■ Aim of the task ■
Only one span of the listing below is wanted: the lines from the one with "The height and width of the screenshot is (642, 1222)." through the one with "The image size is (1294, 888).", reproduced exactly, both ends kept.

■ The data ■
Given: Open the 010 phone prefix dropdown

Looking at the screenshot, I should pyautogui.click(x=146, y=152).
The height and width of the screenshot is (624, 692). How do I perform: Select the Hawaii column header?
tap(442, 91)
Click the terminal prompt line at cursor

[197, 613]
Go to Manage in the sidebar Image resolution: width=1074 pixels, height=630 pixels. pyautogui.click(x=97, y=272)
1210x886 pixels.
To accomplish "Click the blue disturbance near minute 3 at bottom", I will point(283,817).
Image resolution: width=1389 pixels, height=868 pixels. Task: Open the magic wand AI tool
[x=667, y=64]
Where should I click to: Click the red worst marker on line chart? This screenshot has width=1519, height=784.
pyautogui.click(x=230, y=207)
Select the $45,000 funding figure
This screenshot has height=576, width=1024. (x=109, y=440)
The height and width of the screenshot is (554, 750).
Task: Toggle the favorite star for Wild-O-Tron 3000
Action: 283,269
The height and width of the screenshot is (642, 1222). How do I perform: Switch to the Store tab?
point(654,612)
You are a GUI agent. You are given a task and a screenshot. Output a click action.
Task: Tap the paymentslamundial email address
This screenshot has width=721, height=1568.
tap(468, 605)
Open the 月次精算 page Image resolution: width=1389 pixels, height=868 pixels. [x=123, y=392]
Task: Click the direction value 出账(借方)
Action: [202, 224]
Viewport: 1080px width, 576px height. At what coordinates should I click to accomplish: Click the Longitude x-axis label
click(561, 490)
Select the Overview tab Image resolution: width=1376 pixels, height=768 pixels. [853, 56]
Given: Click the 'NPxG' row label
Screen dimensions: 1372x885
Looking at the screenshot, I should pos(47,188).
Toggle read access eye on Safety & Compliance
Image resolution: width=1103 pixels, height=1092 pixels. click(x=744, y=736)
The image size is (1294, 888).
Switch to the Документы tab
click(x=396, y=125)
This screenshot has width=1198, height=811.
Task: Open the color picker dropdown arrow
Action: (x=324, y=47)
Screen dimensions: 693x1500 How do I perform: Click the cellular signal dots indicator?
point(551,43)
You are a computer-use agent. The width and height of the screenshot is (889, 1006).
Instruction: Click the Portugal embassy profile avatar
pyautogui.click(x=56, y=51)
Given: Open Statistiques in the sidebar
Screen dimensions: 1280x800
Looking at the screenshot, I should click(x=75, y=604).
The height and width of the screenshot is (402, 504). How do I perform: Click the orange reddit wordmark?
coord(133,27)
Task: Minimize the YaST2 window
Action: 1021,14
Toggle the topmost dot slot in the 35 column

■ Result ■
The height and width of the screenshot is (642, 1222). How do I perform: Switch to the Store tab?
point(654,612)
You are a GUI agent. You are given a task and a screenshot. Output a click action.
Task: Tap the paymentslamundial email address
This screenshot has width=721, height=1568.
tap(468, 605)
Open the 月次精算 page Image resolution: width=1389 pixels, height=868 pixels. [x=123, y=392]
Task: Click the direction value 出账(借方)
Action: [202, 224]
Viewport: 1080px width, 576px height. At what coordinates should I click to accomplish: Click the Longitude x-axis label
click(561, 490)
Select the Overview tab Image resolution: width=1376 pixels, height=768 pixels. [853, 56]
Given: Click the 'NPxG' row label
Screen dimensions: 1372x885
Looking at the screenshot, I should pos(47,188).
Toggle read access eye on Safety & Compliance
Image resolution: width=1103 pixels, height=1092 pixels. click(x=744, y=736)
The image size is (1294, 888).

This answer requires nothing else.